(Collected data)
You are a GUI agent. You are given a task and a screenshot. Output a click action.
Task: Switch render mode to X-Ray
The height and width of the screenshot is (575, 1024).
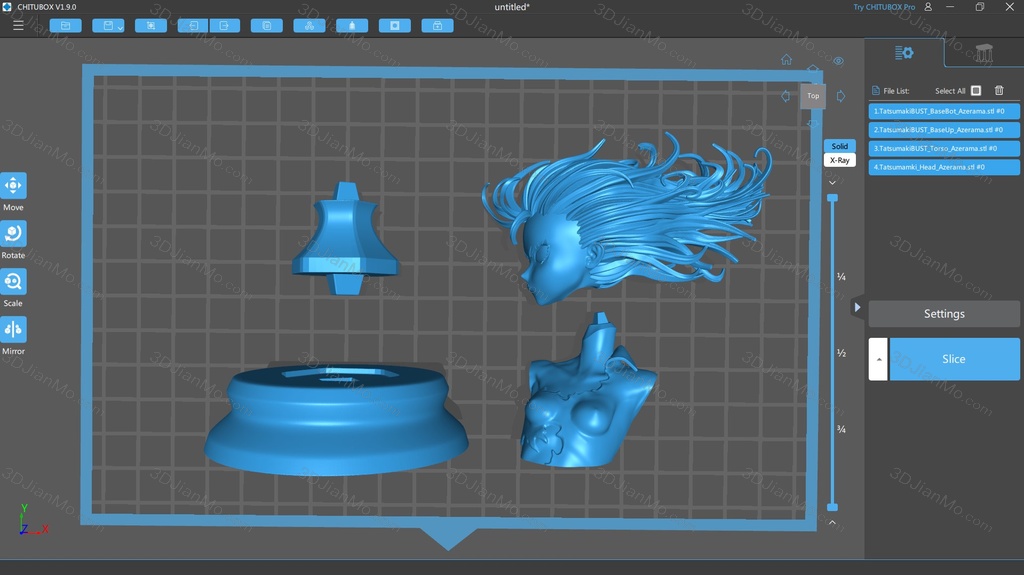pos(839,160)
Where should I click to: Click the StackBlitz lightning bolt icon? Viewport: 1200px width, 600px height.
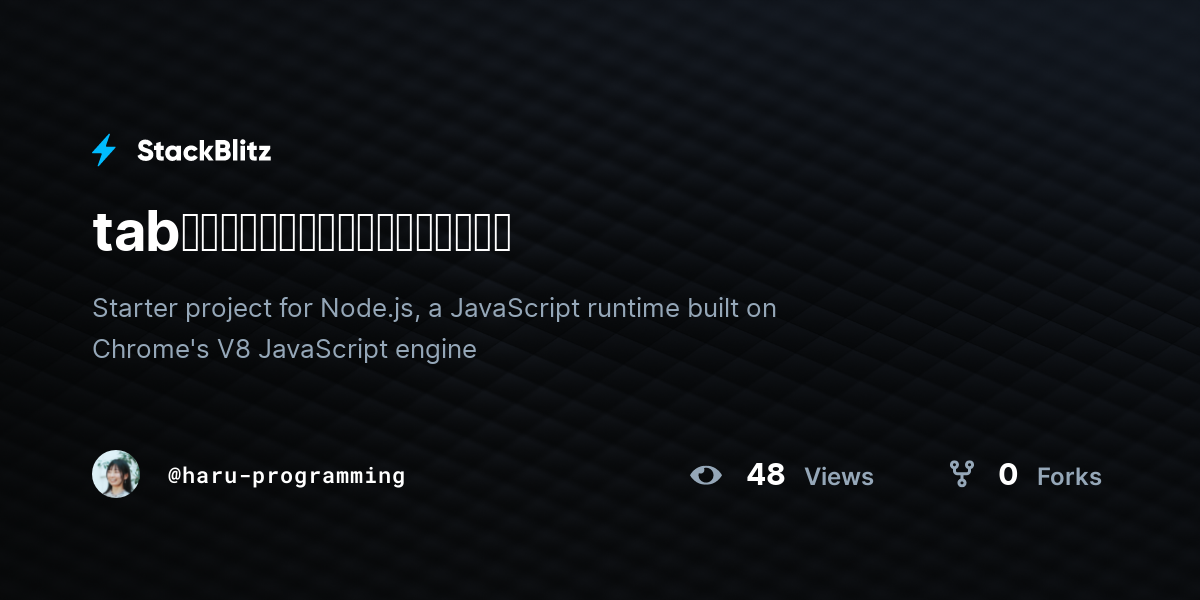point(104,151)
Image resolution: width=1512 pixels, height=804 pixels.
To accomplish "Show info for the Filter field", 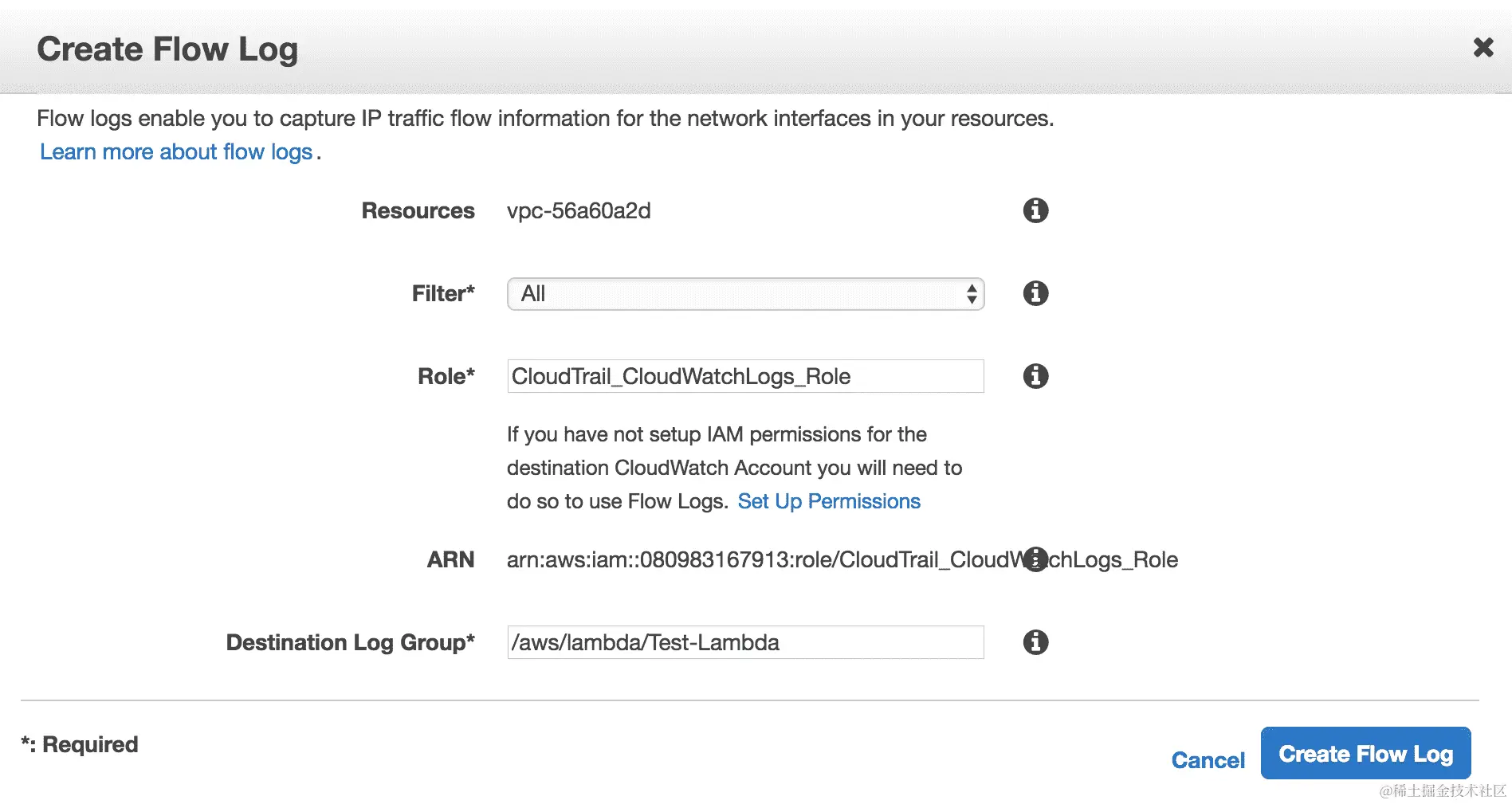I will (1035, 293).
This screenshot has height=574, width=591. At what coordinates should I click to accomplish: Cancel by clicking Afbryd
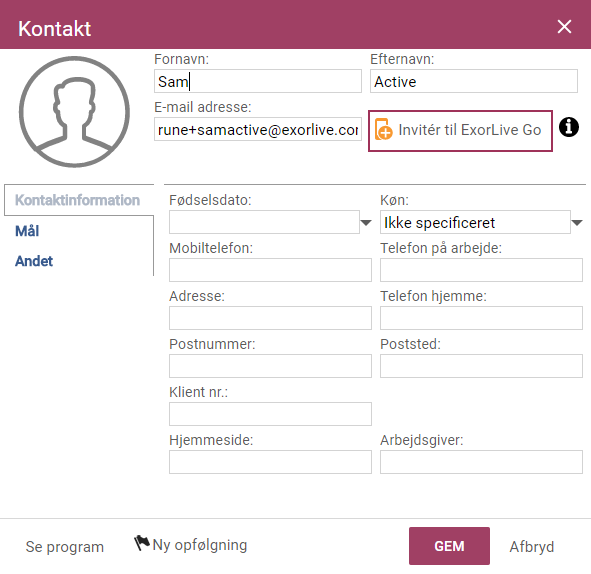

--- Work to be completed ---
From the opening line of the entries above to the line that holds "Image resolution: width=1512", inclusive, reproduce each line exactly and omit any picture.

--- Response to this exercise ---
You are a GUI agent. You are given a task and a screenshot. Output a click action.
Task: Switch render mode to X-Ray
The height and width of the screenshot is (575, 1024).
pos(839,160)
Where should I click to: Click the StackBlitz lightning bolt icon? Viewport: 1200px width, 600px height.
point(104,151)
Image resolution: width=1512 pixels, height=804 pixels.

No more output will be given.